Emerging Markets and the Periphery Program
The economic crisis in Europe and the United States has highlighted the rapid rise and internal differentiation of the Global South economies. Why is it that while some developing countries are making only modest advances, others have reached the point that they strongly challenge the industrial prowess of the old North-Atlantic core of the global economy? Is the rise of the BRICS and other emerging economies sustainable, or is it a fragile development that hinges on the commodity boom and cheap credit from international financial sectors?

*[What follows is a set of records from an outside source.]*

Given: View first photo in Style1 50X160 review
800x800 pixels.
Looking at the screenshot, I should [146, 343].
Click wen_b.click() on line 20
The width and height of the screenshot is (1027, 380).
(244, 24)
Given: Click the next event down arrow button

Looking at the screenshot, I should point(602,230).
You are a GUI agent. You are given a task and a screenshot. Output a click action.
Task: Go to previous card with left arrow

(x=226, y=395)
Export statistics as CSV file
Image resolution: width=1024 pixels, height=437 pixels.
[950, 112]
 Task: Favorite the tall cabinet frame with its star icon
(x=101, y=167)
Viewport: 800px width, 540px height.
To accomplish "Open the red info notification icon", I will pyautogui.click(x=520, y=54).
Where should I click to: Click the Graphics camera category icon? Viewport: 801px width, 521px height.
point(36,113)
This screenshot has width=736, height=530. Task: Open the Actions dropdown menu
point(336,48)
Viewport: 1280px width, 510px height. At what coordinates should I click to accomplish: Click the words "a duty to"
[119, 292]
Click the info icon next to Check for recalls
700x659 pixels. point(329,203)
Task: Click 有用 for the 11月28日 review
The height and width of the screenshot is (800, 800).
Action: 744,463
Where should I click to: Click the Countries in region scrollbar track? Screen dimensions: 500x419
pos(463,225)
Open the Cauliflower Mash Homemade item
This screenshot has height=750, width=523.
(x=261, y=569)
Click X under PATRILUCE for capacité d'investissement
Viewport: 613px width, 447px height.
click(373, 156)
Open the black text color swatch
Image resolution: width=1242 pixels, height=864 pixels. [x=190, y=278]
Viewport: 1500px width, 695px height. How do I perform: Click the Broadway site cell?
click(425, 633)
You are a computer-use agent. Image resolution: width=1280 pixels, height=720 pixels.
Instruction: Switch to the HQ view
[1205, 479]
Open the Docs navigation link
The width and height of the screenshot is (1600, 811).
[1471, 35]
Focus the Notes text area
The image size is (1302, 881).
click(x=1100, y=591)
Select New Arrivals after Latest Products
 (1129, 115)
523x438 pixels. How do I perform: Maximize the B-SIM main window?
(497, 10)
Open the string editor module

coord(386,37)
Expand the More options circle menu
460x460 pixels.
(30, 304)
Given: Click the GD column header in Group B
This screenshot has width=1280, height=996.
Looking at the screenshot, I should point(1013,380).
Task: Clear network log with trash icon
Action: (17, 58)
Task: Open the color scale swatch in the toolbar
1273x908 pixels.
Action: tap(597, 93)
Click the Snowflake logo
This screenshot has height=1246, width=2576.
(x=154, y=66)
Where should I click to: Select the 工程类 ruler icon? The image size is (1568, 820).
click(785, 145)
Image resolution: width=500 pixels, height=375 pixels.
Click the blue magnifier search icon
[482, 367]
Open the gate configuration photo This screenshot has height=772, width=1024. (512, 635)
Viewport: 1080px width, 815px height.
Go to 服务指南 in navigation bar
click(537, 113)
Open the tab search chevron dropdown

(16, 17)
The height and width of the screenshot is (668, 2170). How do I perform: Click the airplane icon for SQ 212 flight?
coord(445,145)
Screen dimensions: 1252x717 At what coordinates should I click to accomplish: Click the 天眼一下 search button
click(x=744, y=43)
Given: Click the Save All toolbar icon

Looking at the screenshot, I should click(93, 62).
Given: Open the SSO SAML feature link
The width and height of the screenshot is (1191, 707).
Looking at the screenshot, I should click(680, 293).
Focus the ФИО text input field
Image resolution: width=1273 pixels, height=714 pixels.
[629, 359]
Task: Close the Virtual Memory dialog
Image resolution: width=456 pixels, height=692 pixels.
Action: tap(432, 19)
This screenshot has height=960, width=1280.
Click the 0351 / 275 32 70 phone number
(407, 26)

GEGI currently has three research programs in this area:
The BRICS
The systemic shock of the Great Recession has called into question the oft-noted convergence of rising economic powers such as Brazil, Russia, India and China (BRICs), along with their supposed relationship to the Washington Consensus policy paradigm. Have the BRICs ‘grown apart’ from both the ideas and the policies prepared for them by Washington-based institutions? To date, there has been no systematic scholarly effort aimed at analyzing the spread of Washington Consensus ideas and policies in relation to the rise of the BRICs, and GEGI is working to fill this void.
Frontier Economies
Frontier economies are middle-sized developing countries with high, albeit hectic, growth rates, export-oriented sectors with a strong potential and investable but lower market capitalization and liquidity than developed emerging economies. They include economies as diverse as Argentina, Romania, Latvia, Kazakshstan, Morocco or Vietnam. While developed emerging economies have been extensively studied, this category of developing countries remains understudied, a gap that GEGI research hopes to fill.
China’s Global Reach
Since 2000 China has gone from being an insignificant trading partner to the number one trading partner of many Latin American and Caribbean countries. Such a trend is similar across the developing world. GEGI’s China’s Global Reach Program analyzes China’s trade, finance, and investment in Latin America in comparative perspective. The goal is to draw out policy lessons for Latin American and developing country development policy, for Chinese foreign policy, and for United States foreign economic policy.